■ **Excerpt to read**

════════════════════

Direct velocity measurements were carried out using the onboard SADCP: Teledyne RD Instruments Ocean Surveyor (TRDI OS) with a frequency of 76.8 kHz. We set 60 bins, each 16 m thick with an 8 m blank distance below the bottom of the ship, where the transducer was installed. This setting gives 22 m depth for the center of the uppermost layer of velocity measurements. The time averaging was 120 s. The speed of the ship was 8–10 knots; hence, measurements were made every ~500 m.

We additionally applied historical oceanographic data from the WOD18, satellite images of surface salinity from the SMOS satellite data (Soil Moisture and Ocean Salinity) [https://www.esa.int/Applications/Observing_the_Earth/FutureEO/SMOS] (accessed on 10 May 2024), and current velocities calculated from AVISO satellite altimetry data (Archiving, Validation, and Interpretation of Satellite Oceanographic Data) [https://www.aviso.altimetry.fr/en/data/products/sea-surface-height-products/global.html] (accessed on 10 May 2024). The altimetry data have a daily temporal resolution and spatial resolution of 0.25°. The data are available in near-real time and are updated daily.

The Lagrangian approach was used to determine the source and to model the pathways of desalinated waters to the region of measurements. Its essence is to construct a large number of marker trajectories simulating waters with specific oceanographic characteristics [47,48,49]. A spot (number 1) of 20,000 markers was placed on segment-1 with coordinates 5°12.0′–5°15.6′ N, 38°48′ W during the measurements on 2 February 2024, and another spot (number 2) was placed on segment-2 with coordinates 8°27′–8°33′ N, 38°48′ W on 4 February 2024. After that, based on the AVISO velocity field (with a spatial resolution of 1/4°), a numerical calculation of the marker trajectories was carried out in reverse time over a period of 180 days.

════════════════════

■ **Data extract**

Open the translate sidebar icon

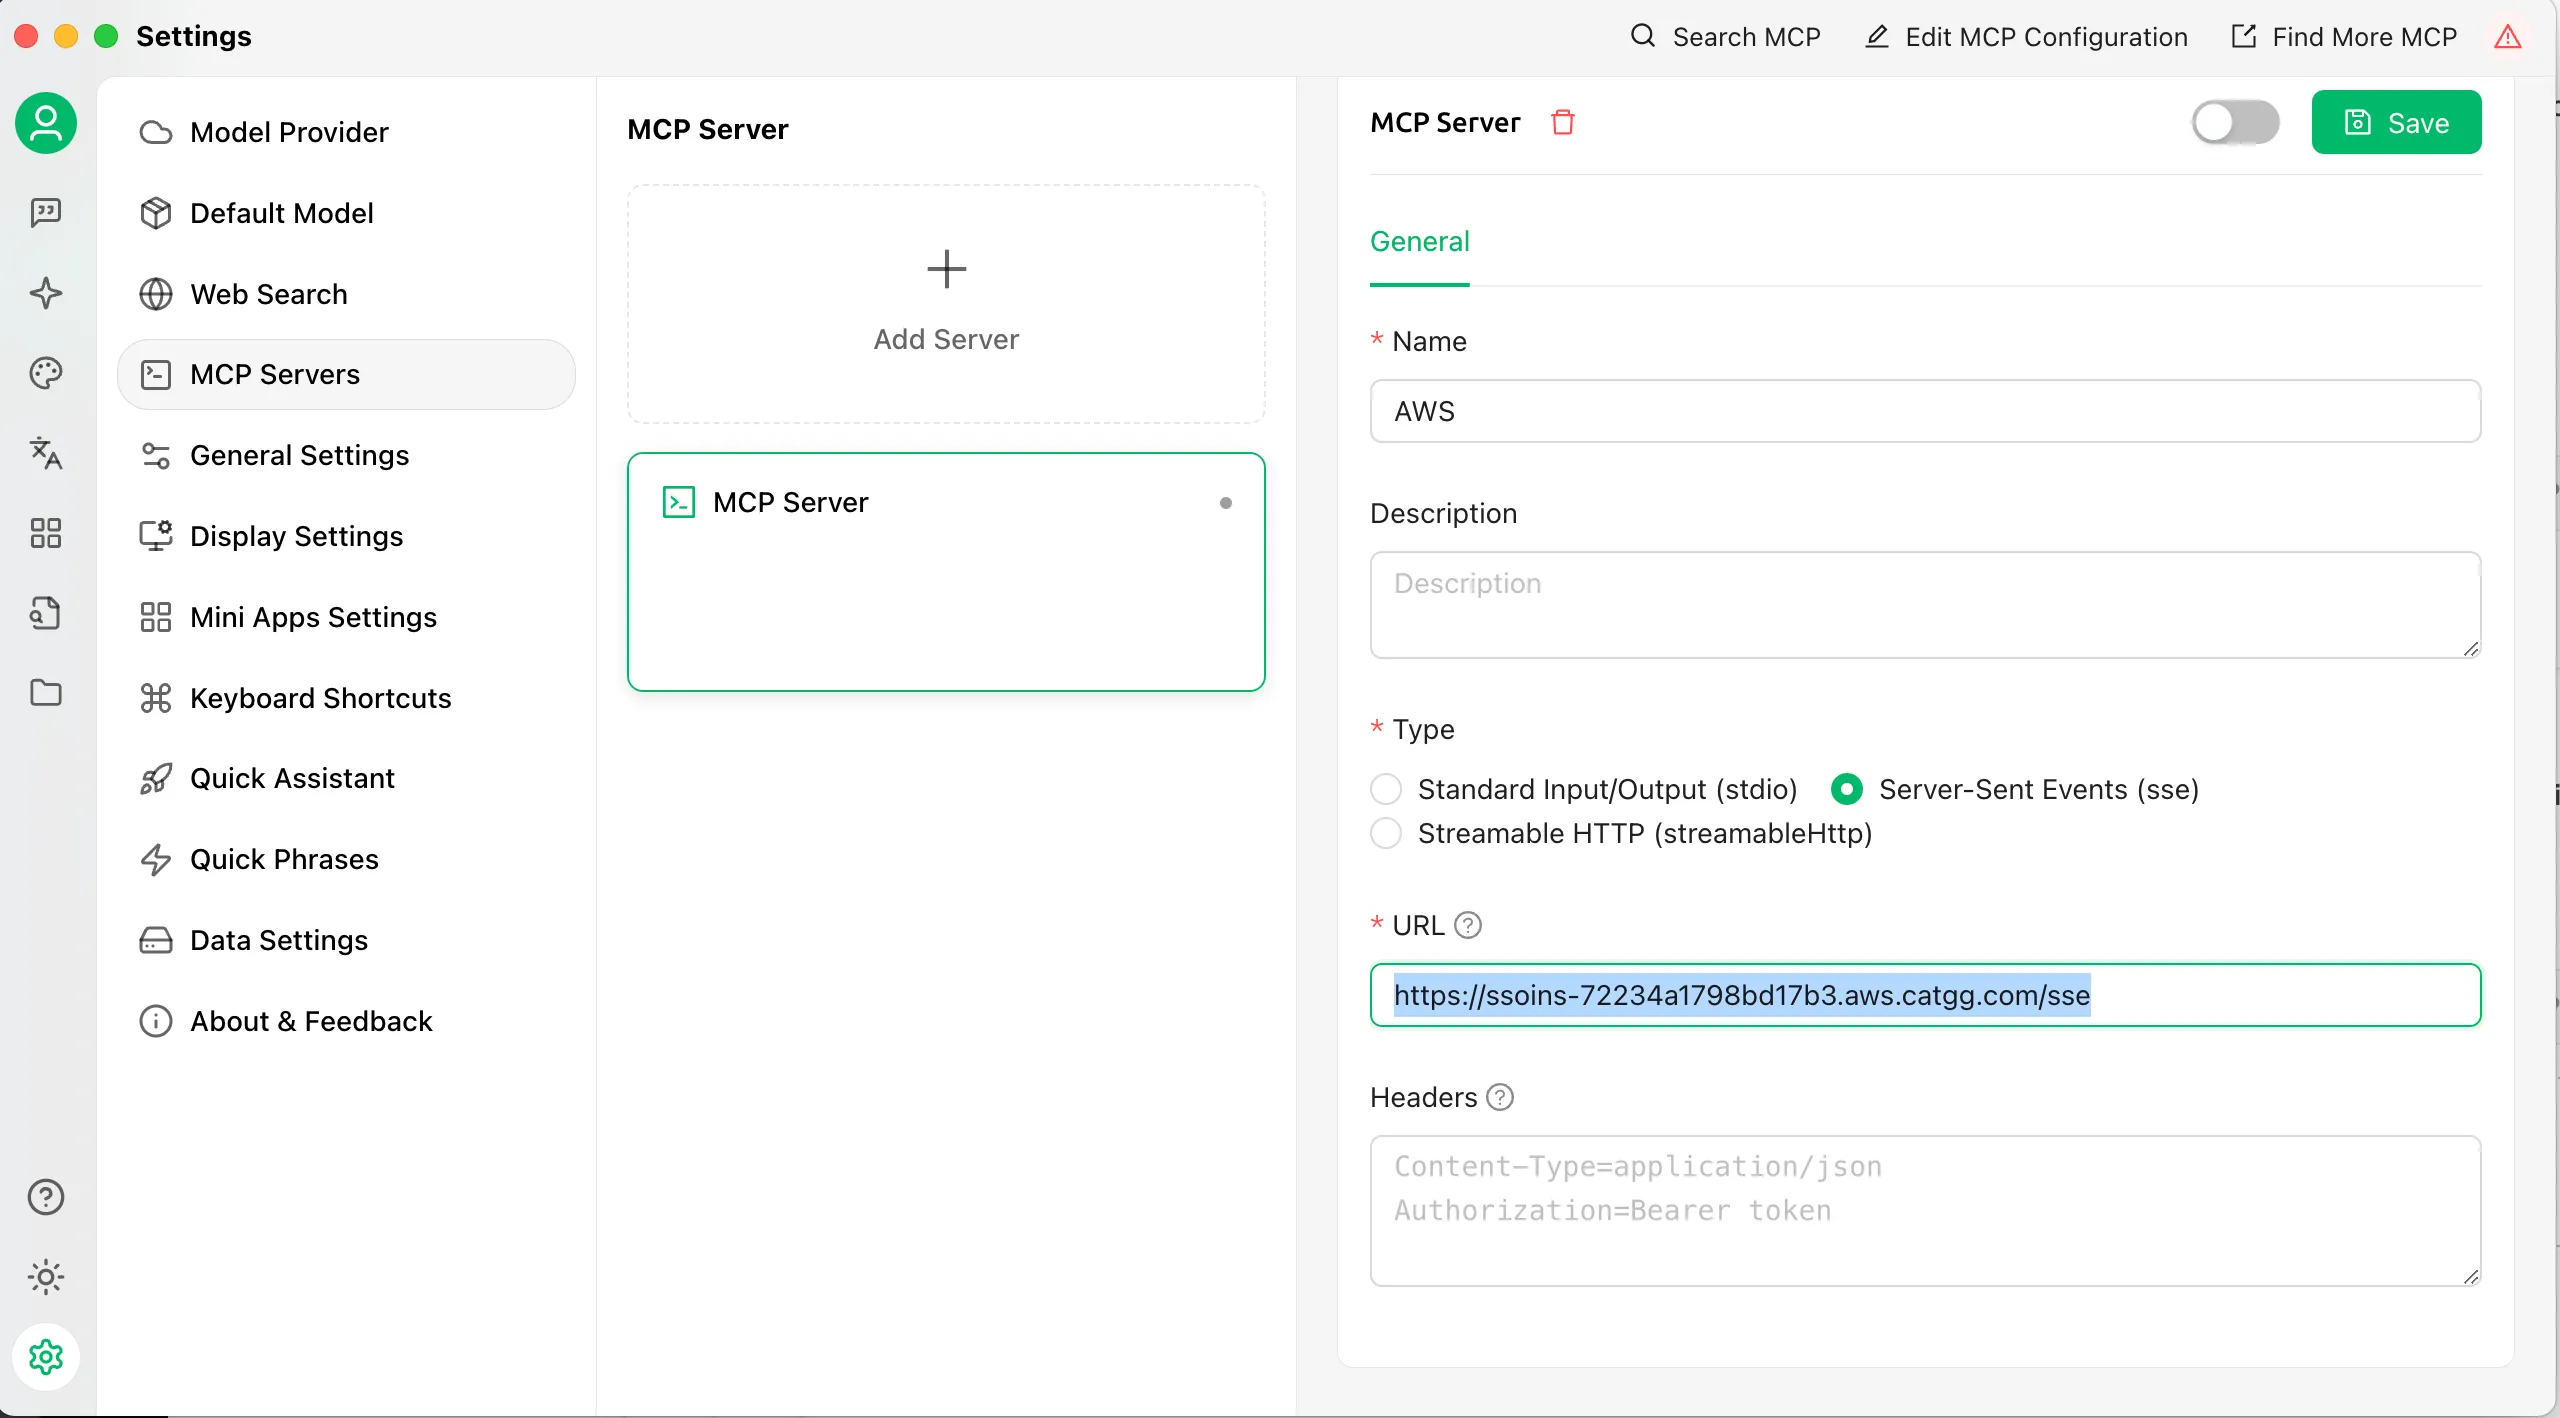[x=46, y=453]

════════════════════

■ **Stated goal**
Copy the passage on the velocity measurements above, starting at "We additionally applied" and ending at "are updated daily.", and swap "daily" for "hourly" wherever it occurs.

■ **Solution**
We additionally applied historical oceanographic data from the WOD18, satellite images of surface salinity from the SMOS satellite data (Soil Moisture and Ocean Salinity) [https://www.esa.int/Applications/Observing_the_Earth/FutureEO/SMOS] (accessed on 10 May 2024), and current velocities calculated from AVISO satellite altimetry data (Archiving, Validation, and Interpretation of Satellite Oceanographic Data) [https://www.aviso.altimetry.fr/en/data/products/sea-surface-height-products/global.html] (accessed on 10 May 2024). The altimetry data have a hourly temporal resolution and spatial resolution of 0.25°. The data are available in near-real time and are updated hourly.